Blob Blame History Raw
From: James Smart <jsmart2021@gmail.com>
Date: Mon, 10 Sep 2018 10:30:42 -0700
Subject: [PATCH] scsi: lpfc: raise sg count for nvme to use available sg
 resources
Git-commit: 5b9e70b22cc5927e29871492d801155373682b55
Patch-mainline: v4.20-rc1
References: bsc#1114015

The driver allocates a sg list per io struture based on a fixed maximum
size. When it registers with the protocol transports and indicates the max sg
list size it supports, the driver manipulates the fixed value to report a
lesser amount so that it has reserved space for sg elements that are used for
DIF.

The driver initialization path sets the cfg_sg_seg_cnt field to the
manipulated value for scsi.

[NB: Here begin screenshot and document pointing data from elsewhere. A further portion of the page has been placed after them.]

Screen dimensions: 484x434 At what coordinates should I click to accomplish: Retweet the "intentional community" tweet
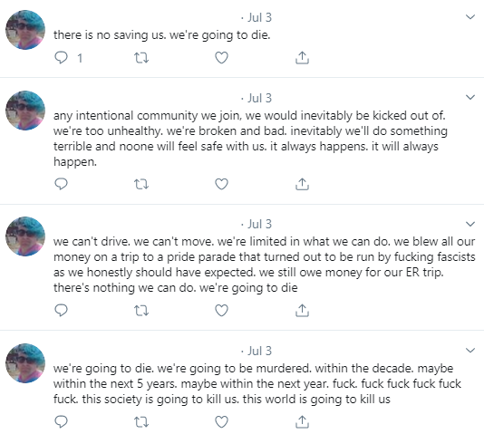(x=141, y=184)
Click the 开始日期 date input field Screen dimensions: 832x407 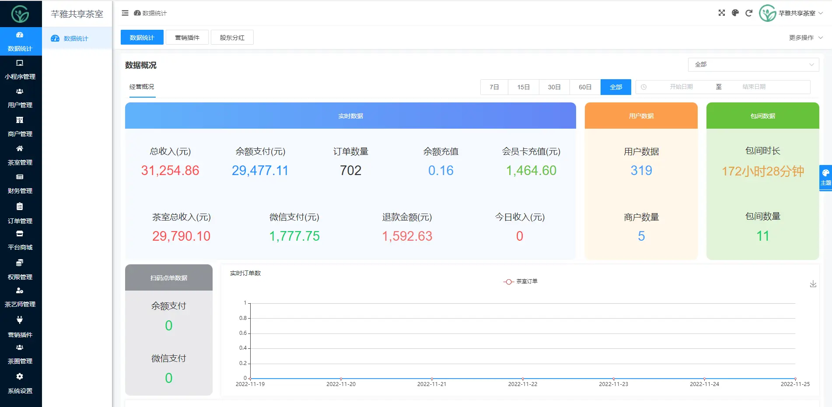click(x=681, y=87)
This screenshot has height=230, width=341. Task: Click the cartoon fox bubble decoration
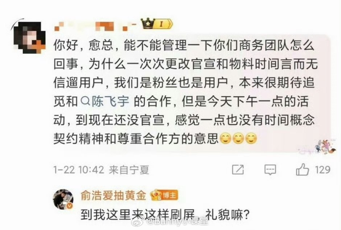pos(325,147)
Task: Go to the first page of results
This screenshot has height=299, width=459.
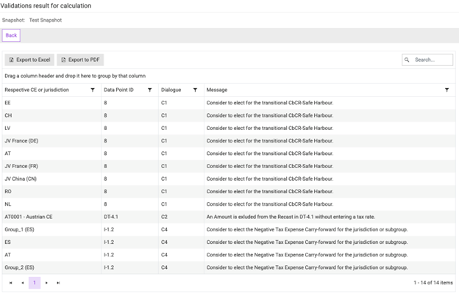Action: (x=10, y=282)
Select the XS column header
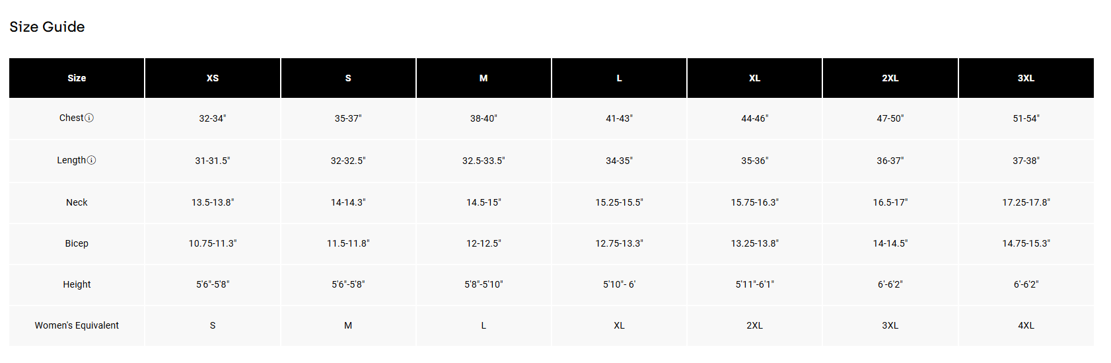This screenshot has height=363, width=1111. point(213,78)
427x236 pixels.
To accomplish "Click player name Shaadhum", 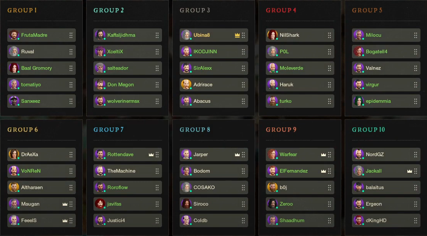I will pyautogui.click(x=292, y=221).
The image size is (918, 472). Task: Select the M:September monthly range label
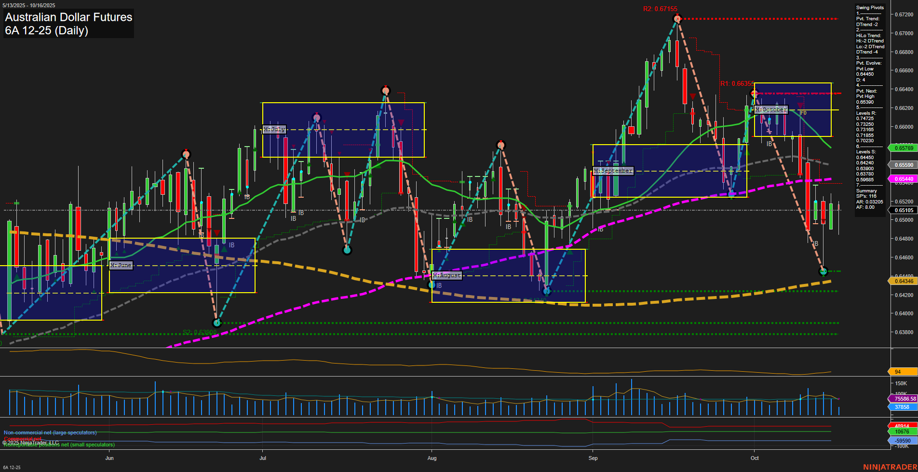tap(613, 171)
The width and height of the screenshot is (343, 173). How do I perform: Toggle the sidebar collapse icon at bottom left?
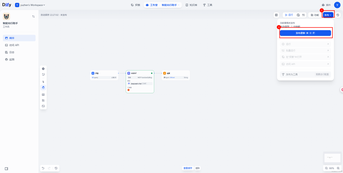[x=6, y=169]
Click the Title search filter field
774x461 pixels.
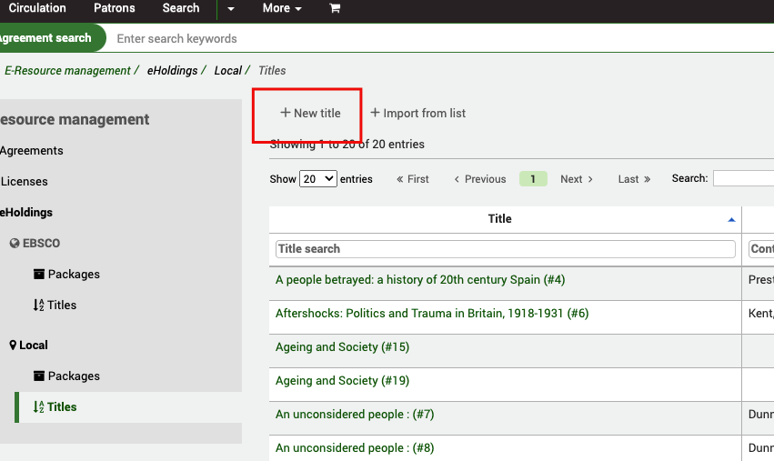pos(505,249)
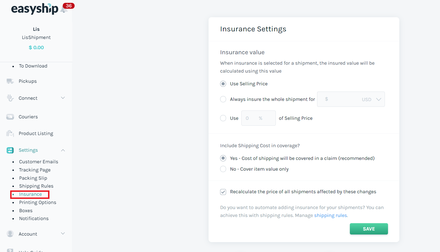The width and height of the screenshot is (440, 252).
Task: Click the percentage input field
Action: click(x=258, y=118)
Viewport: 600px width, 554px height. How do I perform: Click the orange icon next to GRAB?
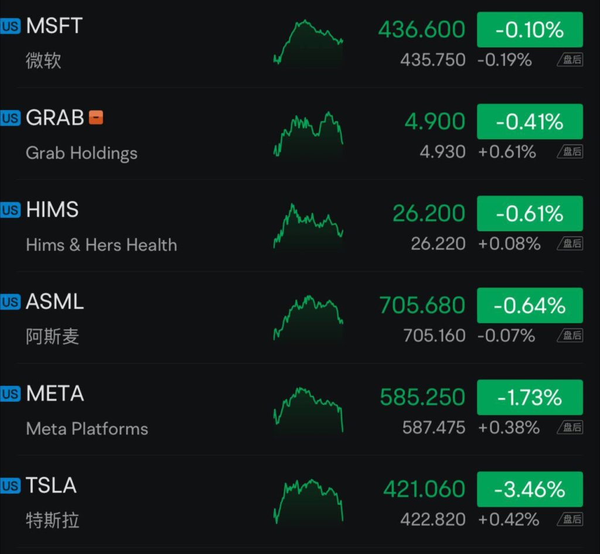pyautogui.click(x=96, y=118)
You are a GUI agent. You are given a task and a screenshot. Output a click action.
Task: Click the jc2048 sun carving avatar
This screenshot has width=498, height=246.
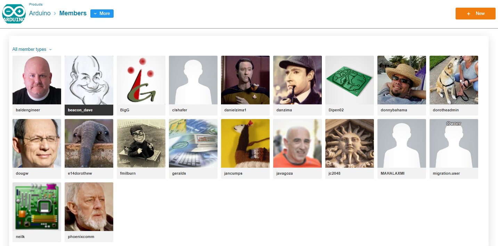[x=350, y=143]
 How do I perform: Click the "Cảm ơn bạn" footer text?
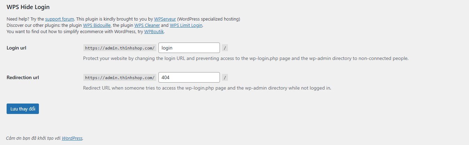(x=34, y=138)
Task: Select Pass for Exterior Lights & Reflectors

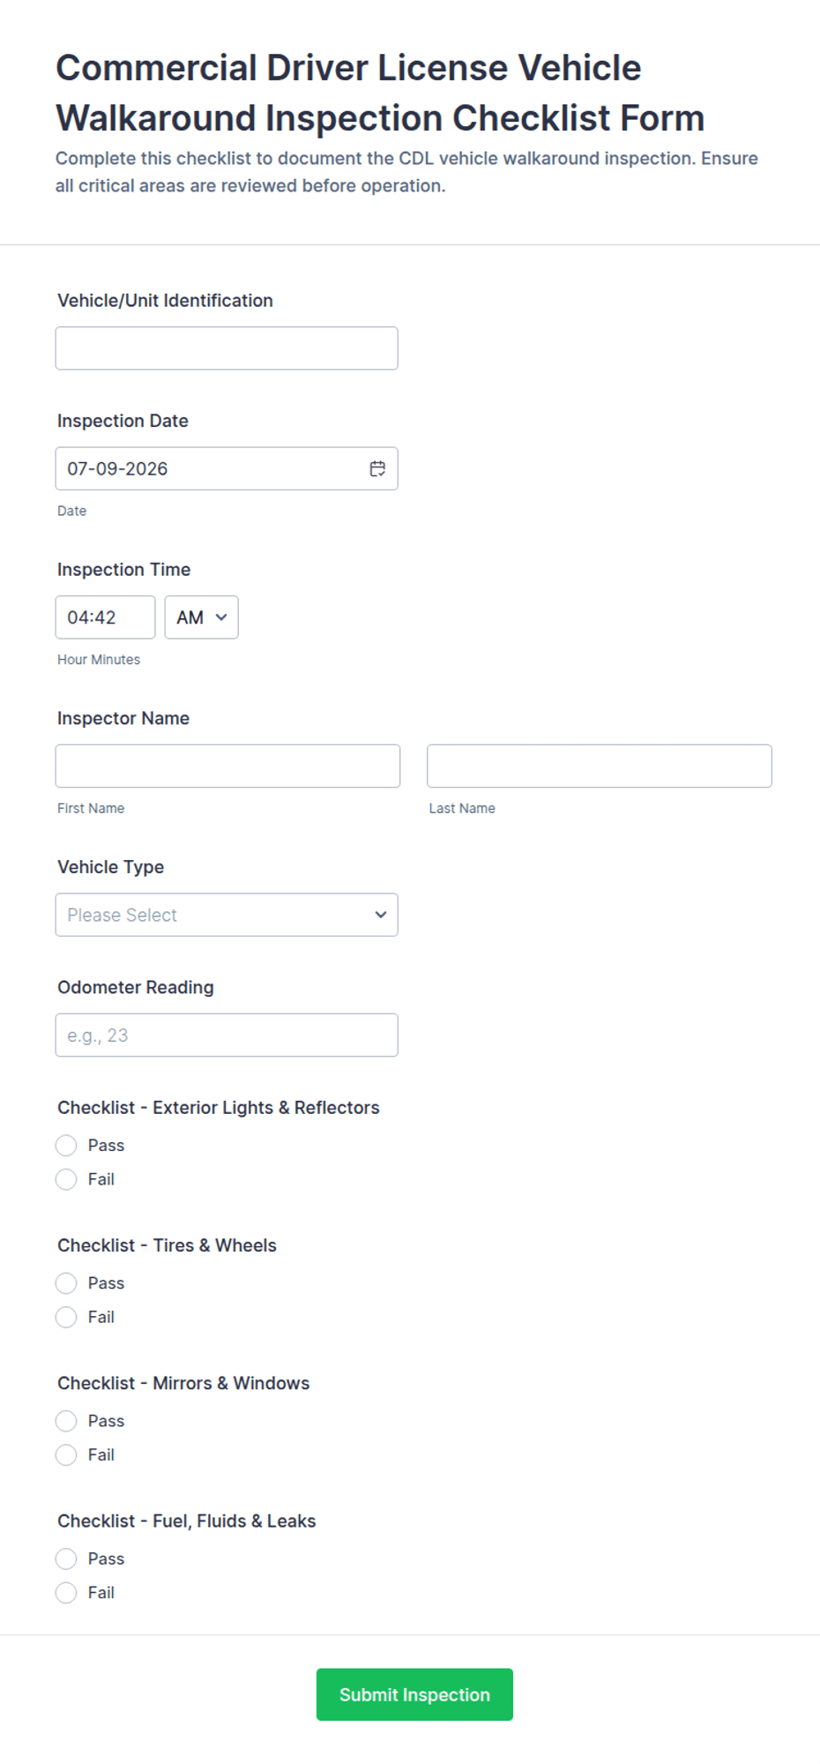Action: (66, 1146)
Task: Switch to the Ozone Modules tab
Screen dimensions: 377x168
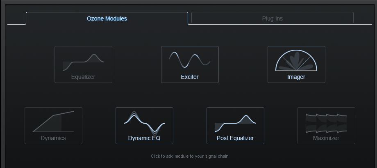Action: pyautogui.click(x=107, y=18)
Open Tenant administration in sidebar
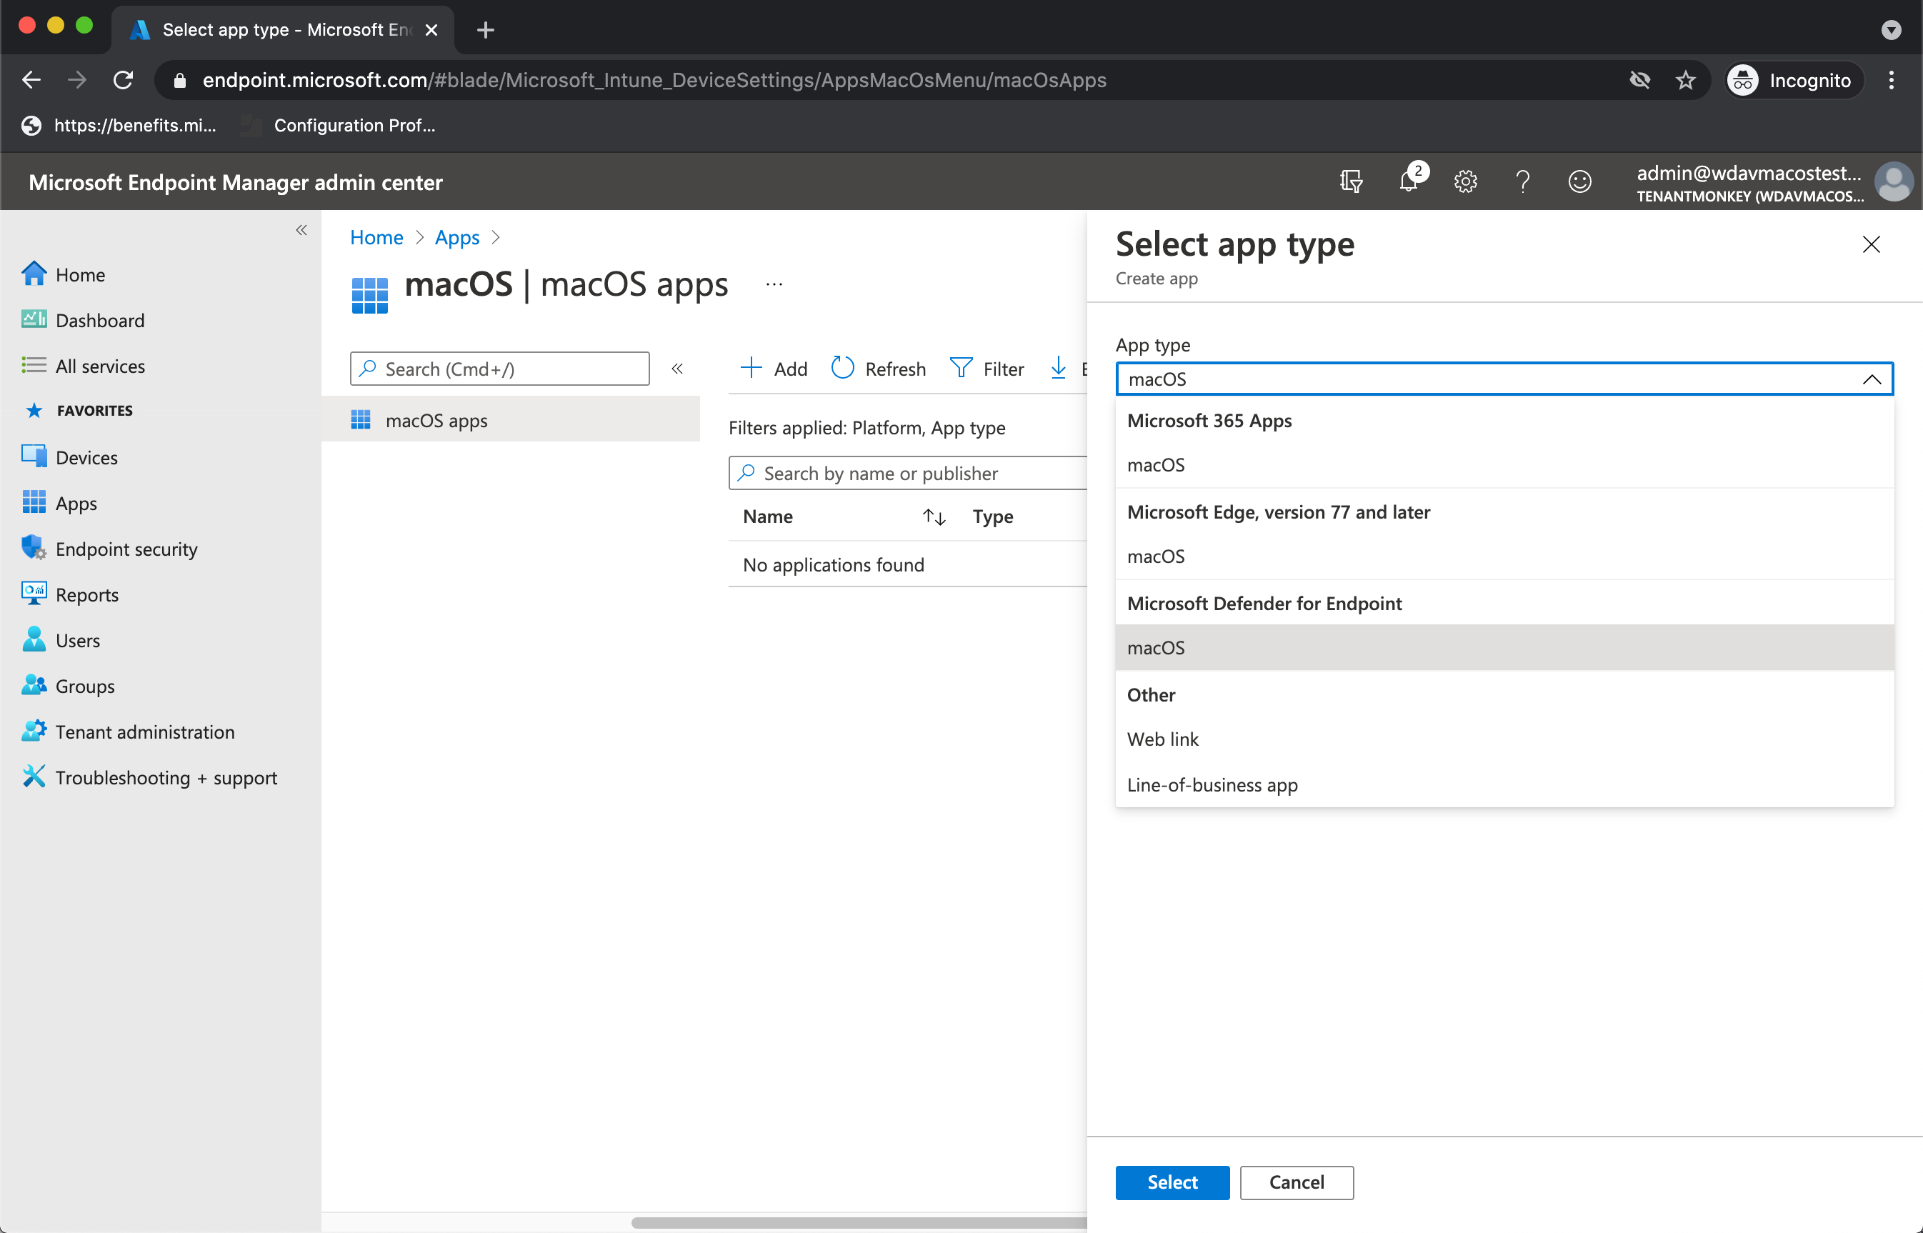The image size is (1923, 1233). tap(144, 732)
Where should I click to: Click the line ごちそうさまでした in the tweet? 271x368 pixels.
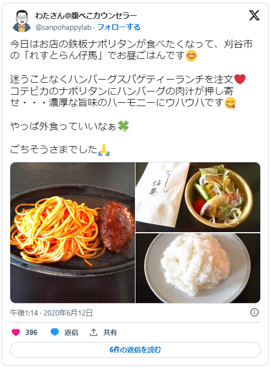60,150
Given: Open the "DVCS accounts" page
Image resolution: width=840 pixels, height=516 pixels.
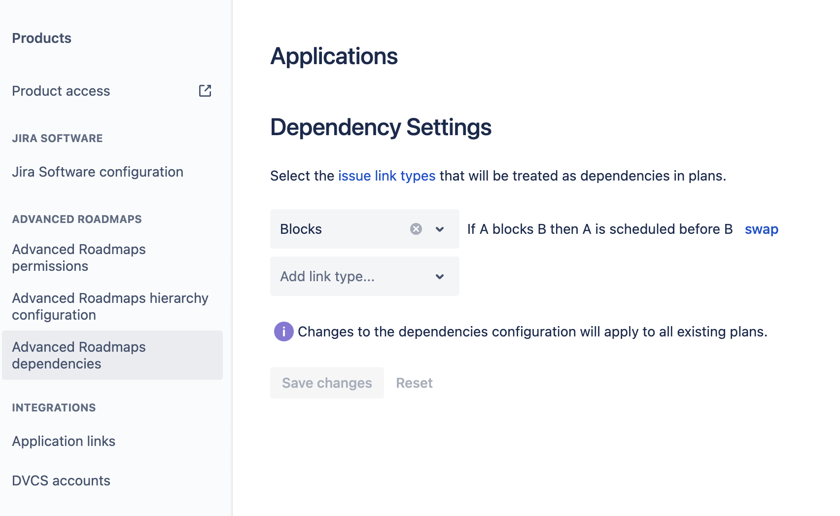Looking at the screenshot, I should pyautogui.click(x=61, y=480).
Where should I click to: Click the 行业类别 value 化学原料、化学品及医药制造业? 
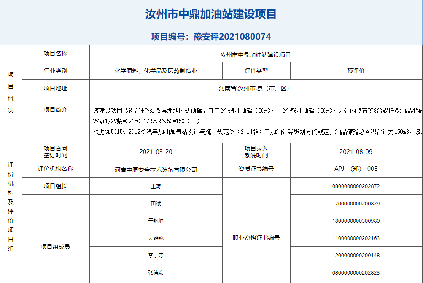[156, 71]
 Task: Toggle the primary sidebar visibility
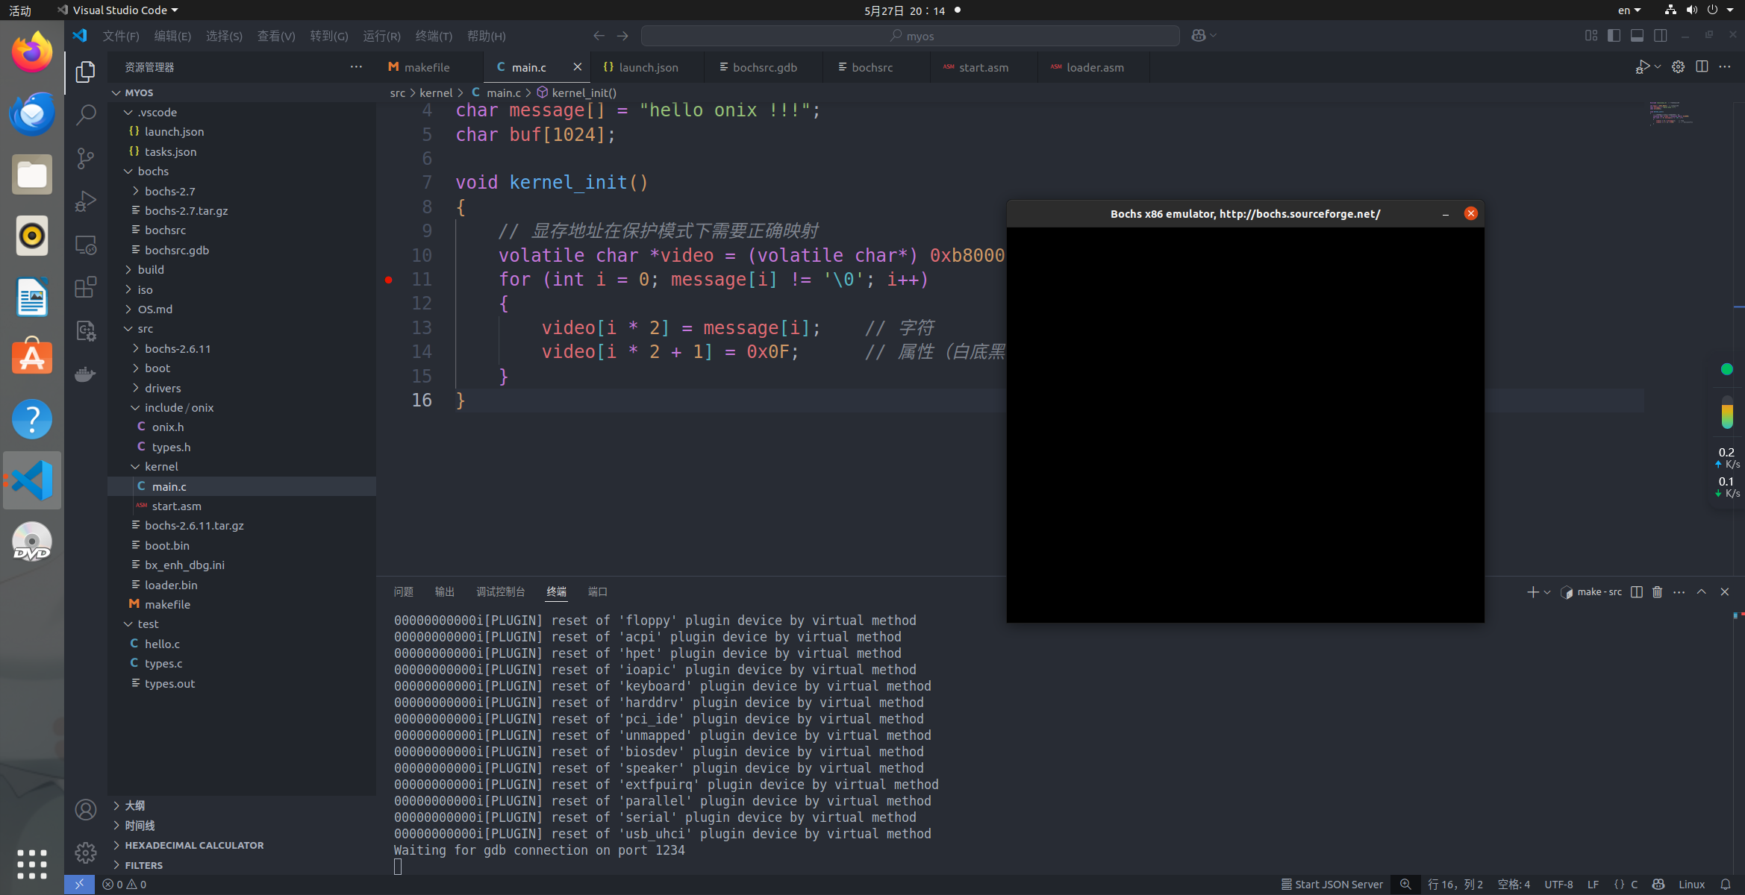pos(1614,35)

NVME initialization ran afterward and capped it's
maximum by the manipulated value for SCSI. This erroneously made NVME report
the SCSI-reduce-for-DIF value that reduced the max io size for nvme and wasted
sg elements.

Rework the driver so that cfg_sg_seg_cnt becomes the overall maximum size and
allow the max size to be tunable.  A separate (new) scsi sg count is then
setup with the scsi-modified reduced value. NVME then initializes based off
the overall maximum.

Signed-off-by: Dick Kennedy <dick.kennedy@broadcom.com>
Signed-off-by: James Smart <james.smart@broadcom.com>
Signed-off-by: Martin K. Petersen <martin.petersen@oracle.com>
Acked-by: Hannes Reinecke <hare@suse.com>
---
 drivers/scsi/lpfc/lpfc.h       |  3 +-
 drivers/scsi/lpfc/lpfc_attr.c  | 69 +++++++++++++++++++++++++++++++++++++++---
 drivers/scsi/lpfc/lpfc_init.c  | 42 ++++++++++++++++++-------
 drivers/scsi/lpfc/lpfc_nvme.c  | 13 ++------
 drivers/scsi/lpfc/lpfc_nvmet.c | 13 ++------
 5 files changed, 103 insertions(+), 37 deletions(-)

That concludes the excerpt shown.